Paternal perinatal mental health: evidence review

This evidence review explores paternal perinatal mental health, including the factors affecting paternal perinatal mental health, those most likely to be affected, sources of support used by men during the perinatal period and barriers which might impede men accessing support.

Executive Summary

The transition to parenthood is often a time of significant psychological adjustment for parents, that brings heightened risks of mental health concerns. While there is a relatively broad body of evidence that explores the mental health implications of becoming a parent for mothers, it is only in recent years that there has been an increasing focus on the mental health needs of fathers during the perinatal period. Research highlights the psychological, and physiological changes men may undergo during the perinatal period and that their mental health needs at this time can be distinct from maternal mental health concerns. In addition, it has been observed that there is a lack of mental health support specifically for men during the perinatal period and that men experience barriers when trying to access support.

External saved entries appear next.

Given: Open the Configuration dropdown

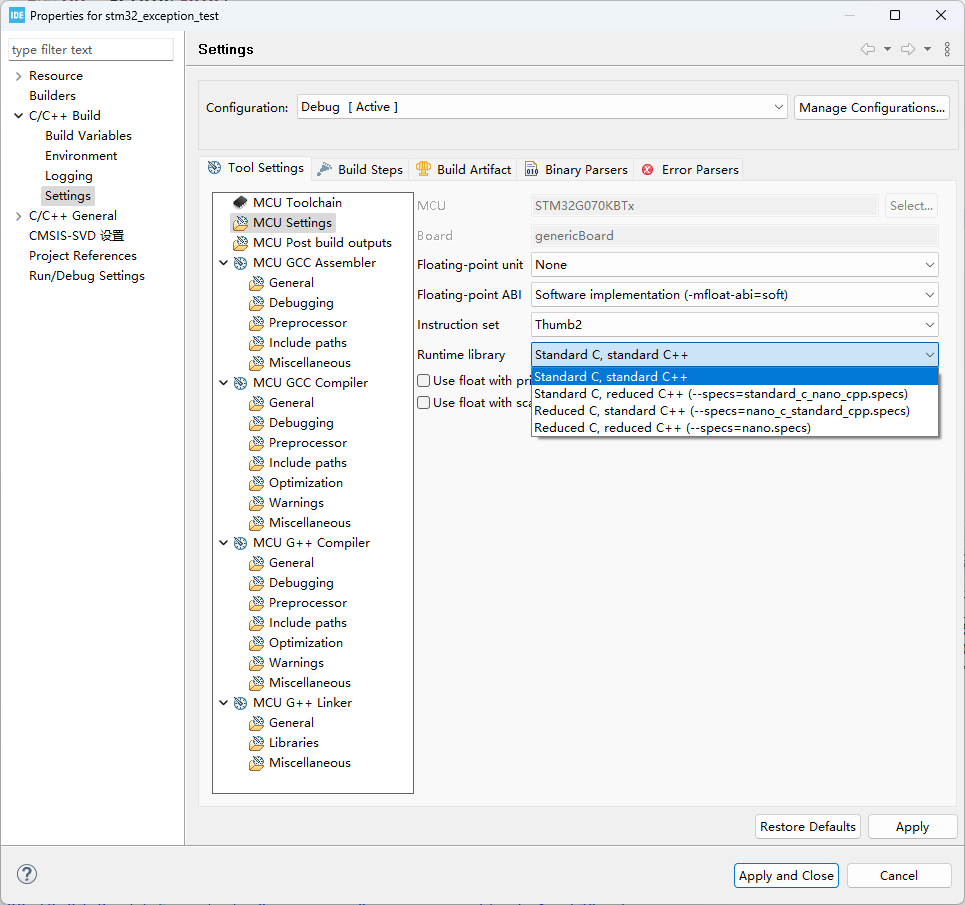Looking at the screenshot, I should pyautogui.click(x=542, y=107).
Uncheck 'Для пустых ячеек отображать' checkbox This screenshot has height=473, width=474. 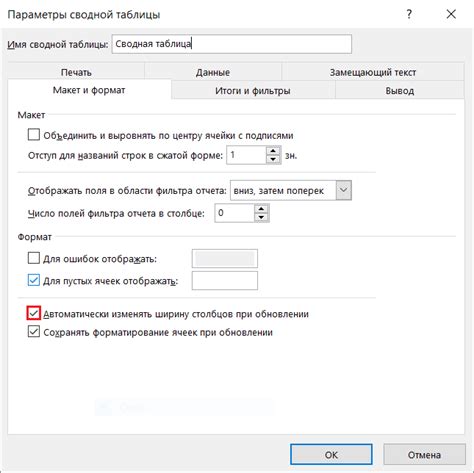click(x=34, y=280)
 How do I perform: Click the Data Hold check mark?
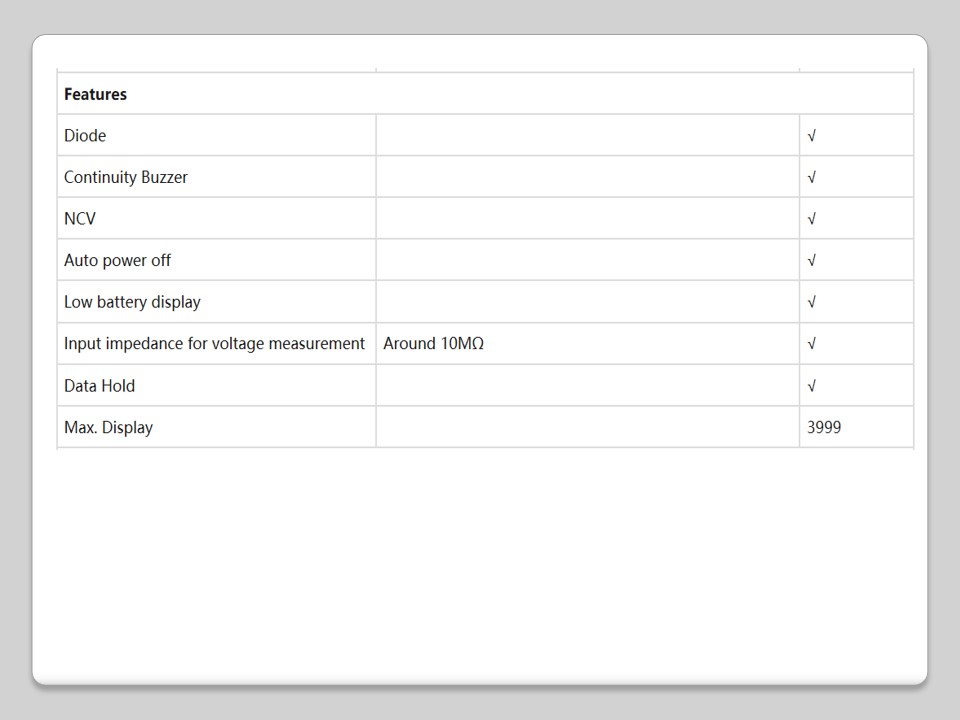coord(811,386)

This evidence review covers the findings of a rapid appraisal of research about paternal perinatal mental health. It addresses the following research questions:

  • What are the factors affecting paternal perinatal mental health?
  • Who is most likely to be impacted by paternal perinatal mental health problems?
  • What sources of mental health support do men use during the perinatal period?
  • What barriers might impede men accessing paternal perinatal mental health support?